**Your objective**
Rewrite the part of the data that opens with its first line and closes with the line containing "Action: click(x=1367, y=182)", both ends included. Scale every coordinate in the answers by 2.4, rounding to whole numbers with halves rounded up, and leave the rest of those lines unchanged.

[Entries for locating words and elements]
--*--
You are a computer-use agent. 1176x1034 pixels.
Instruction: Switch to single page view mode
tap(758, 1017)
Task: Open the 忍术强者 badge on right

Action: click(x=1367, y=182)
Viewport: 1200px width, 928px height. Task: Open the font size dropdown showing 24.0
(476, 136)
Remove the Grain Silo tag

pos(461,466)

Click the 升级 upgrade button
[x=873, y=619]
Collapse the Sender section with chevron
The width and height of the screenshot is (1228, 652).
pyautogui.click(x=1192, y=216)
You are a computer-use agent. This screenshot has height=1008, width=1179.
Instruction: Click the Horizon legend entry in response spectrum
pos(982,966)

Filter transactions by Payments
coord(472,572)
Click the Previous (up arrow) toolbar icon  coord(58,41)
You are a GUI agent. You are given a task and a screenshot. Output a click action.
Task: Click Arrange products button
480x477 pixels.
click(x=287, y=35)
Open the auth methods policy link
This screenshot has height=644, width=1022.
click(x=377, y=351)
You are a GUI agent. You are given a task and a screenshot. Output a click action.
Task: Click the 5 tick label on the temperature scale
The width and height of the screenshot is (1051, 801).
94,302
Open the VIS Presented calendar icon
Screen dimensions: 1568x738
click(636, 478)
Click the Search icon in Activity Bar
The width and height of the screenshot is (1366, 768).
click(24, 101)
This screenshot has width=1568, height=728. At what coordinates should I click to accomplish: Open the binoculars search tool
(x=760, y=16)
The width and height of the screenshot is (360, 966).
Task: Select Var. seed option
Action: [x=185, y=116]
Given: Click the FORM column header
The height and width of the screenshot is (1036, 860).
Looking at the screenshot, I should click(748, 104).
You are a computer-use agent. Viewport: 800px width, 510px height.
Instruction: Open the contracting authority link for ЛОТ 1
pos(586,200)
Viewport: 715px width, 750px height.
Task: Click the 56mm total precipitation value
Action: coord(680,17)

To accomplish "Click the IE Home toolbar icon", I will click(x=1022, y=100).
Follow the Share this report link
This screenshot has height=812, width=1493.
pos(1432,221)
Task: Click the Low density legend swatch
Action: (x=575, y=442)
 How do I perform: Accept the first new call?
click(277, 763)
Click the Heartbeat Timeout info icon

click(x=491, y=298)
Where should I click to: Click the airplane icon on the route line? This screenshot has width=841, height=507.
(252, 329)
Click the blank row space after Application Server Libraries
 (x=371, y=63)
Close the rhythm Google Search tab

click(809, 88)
--*--
**Response to this task**
You are a computer-use agent. 1176x1034 pixels.
Instruction: Switch to single page view mode
tap(1819, 2441)
Task: Open the 忍术强者 badge on right

Action: click(x=3281, y=437)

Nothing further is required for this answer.